1162 Or Rutilius, consul B.C. 132, the year after the death of Tiberius Gracchus, whose adherents he prosecuted with the greatest cruelty. He also obtained a triumph for bringing to a conclusion the Servile war. He was an intimate friend of the younger Scipio Africanus, who obtained the consulship for him, but failed in gaining that honour for his brother Lucius. About the same period, he was condemned, in the tribuneship of Caius Gracchus, for his illegal acts in the prosecution of the adherents of Tiberius Gracchus. It has been suggested that this indignity may have had a greater share than the ill success of his brother in causing his death.
1163 Pliny again speaks of the great talents of Hippocrates, B. xxvi. c. 6, and B. xxix. c. 2.—B.
1164 We have an account of the origin of these games in Livy, B. xxix. c. 14.—B.
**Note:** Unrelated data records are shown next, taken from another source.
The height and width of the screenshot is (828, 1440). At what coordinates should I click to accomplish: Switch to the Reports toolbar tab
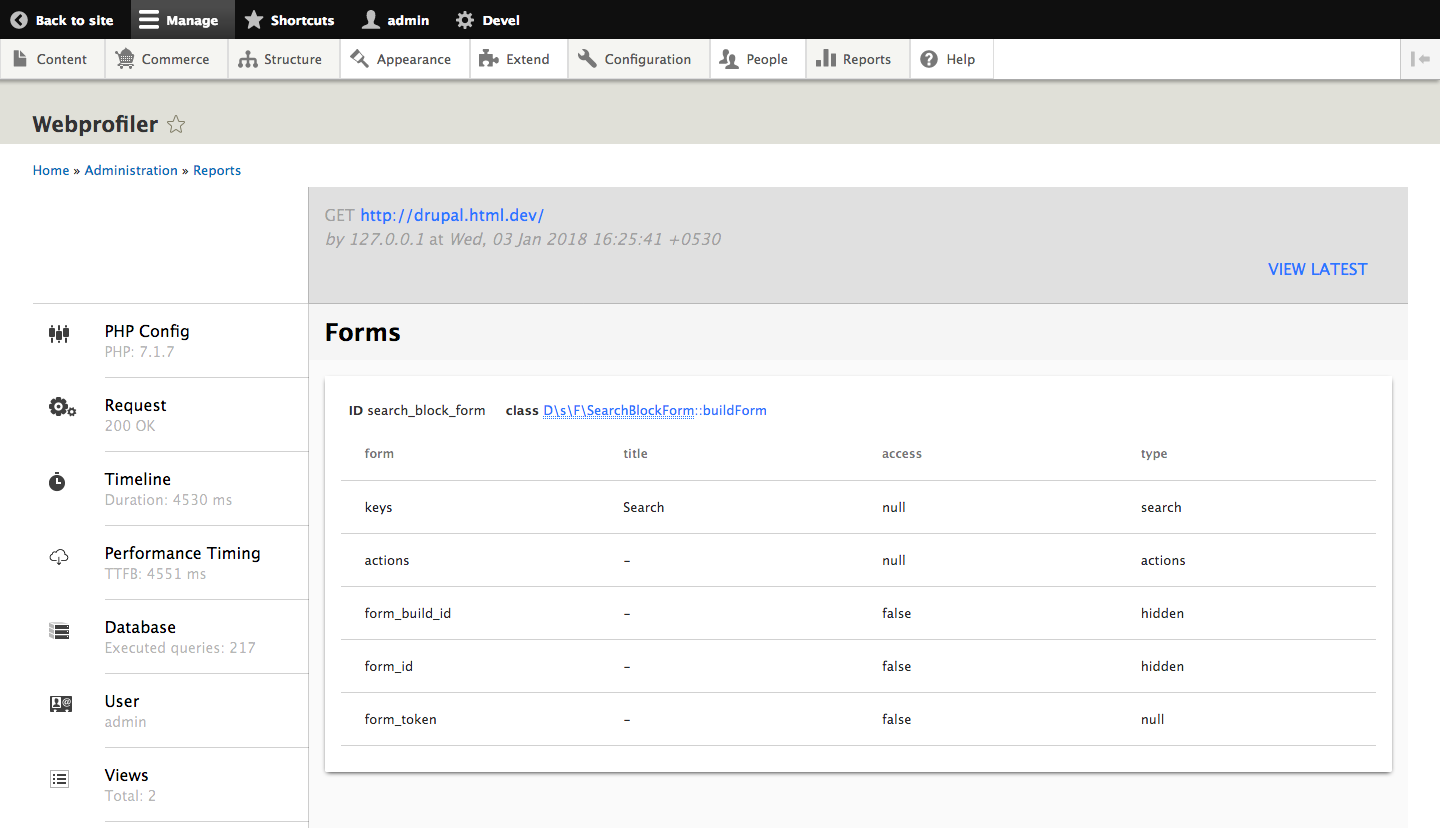(857, 58)
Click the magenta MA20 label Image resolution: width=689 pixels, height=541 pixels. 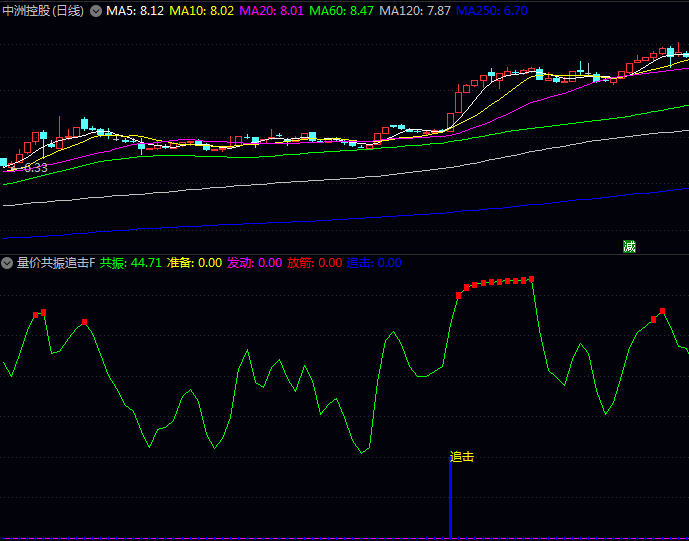click(x=271, y=11)
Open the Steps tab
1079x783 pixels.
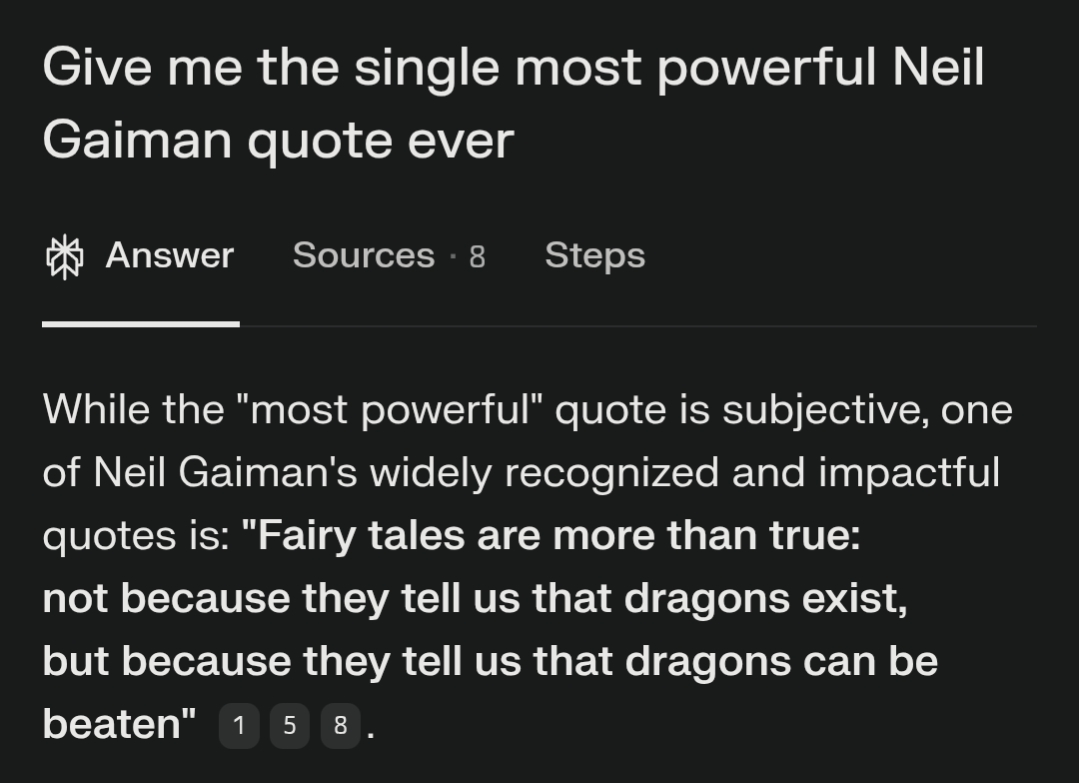point(595,256)
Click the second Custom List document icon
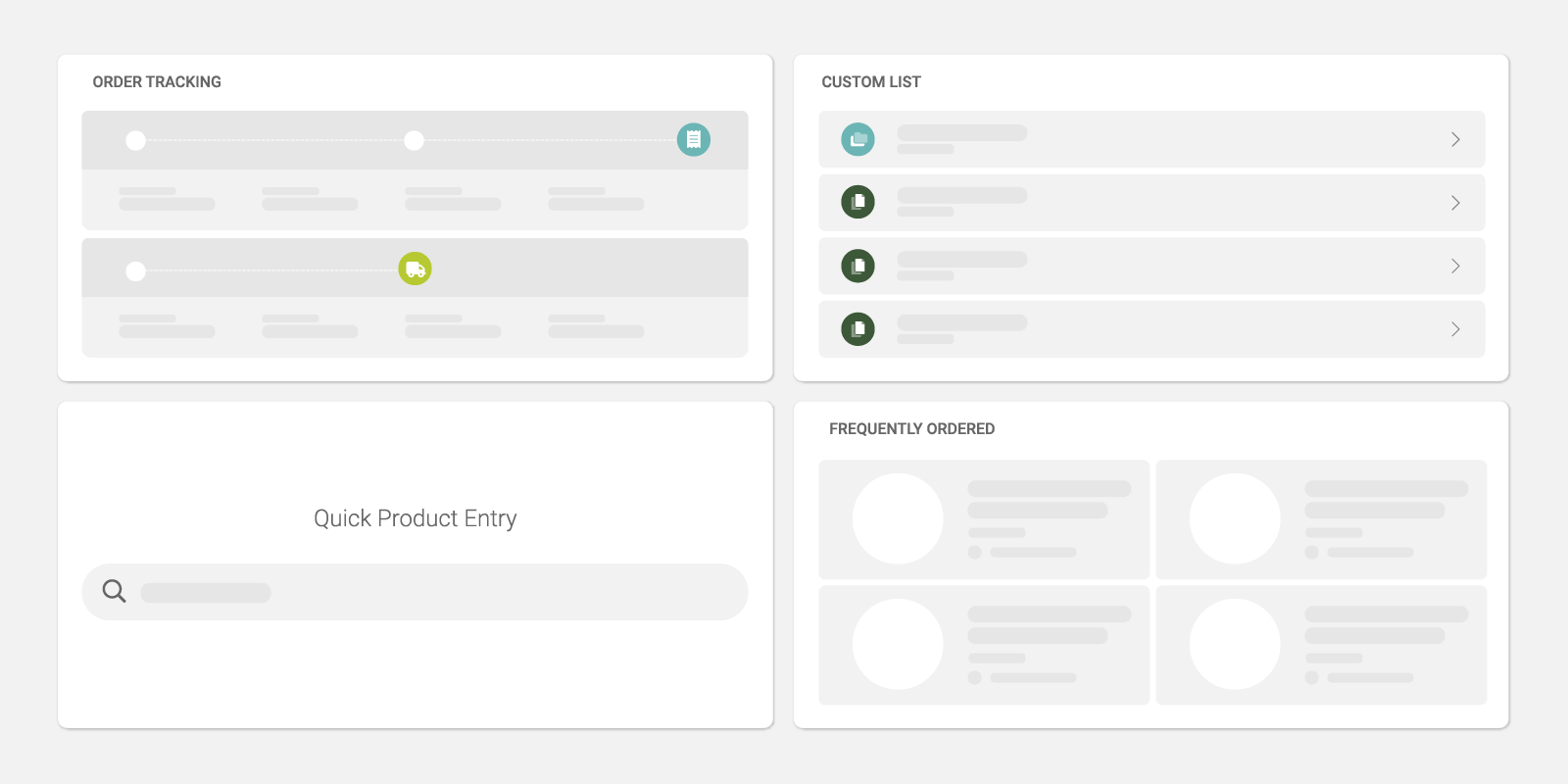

1165 Cleombrotus is supposed to be the same person who is mentioned in B. xxix. c. 3, as Erasistratus, the grandson of Aristotle. From Suidas we learn that a near relative of his was called Cleombrotus, though, from his perplexed language, it is impossible to say whether father or uncle. The story to which Pliny is supposed here to refer is a curious one. Antiochus, the son of Seleucus Nicator, fell in love with Stratonice, whom his father had married in his old age, but struggled to conceal his passion. The skilful physician discovered the nature of his disease; upon which he reported to Seleucus that it was incurable, for that he was in love, and it was impossible that his passion could be gratified. The king, greatly surprised, inquired who the lady was; to which Erasistratus replied that it was his own wife; whereupon Seleucus began to try and persuade him to give her up to his son. The physician upon this asked him if he would do so himself, if it were his own wife. Seleucus declared that he would; upon which Erasistratus disclosed to him the truth. Seleucus not only gave up Stratonice to his son, but resigned to him several provinces. Erasistratus was one of the most famous physicians and anatomists of antiquity.
1166 It was on this occasion that a label was said to have been fastened on the arrow, inscribed, “To Philip’s right eye.” The inhabitants were permitted to depart, however, when the city was taken, with one garment to each person.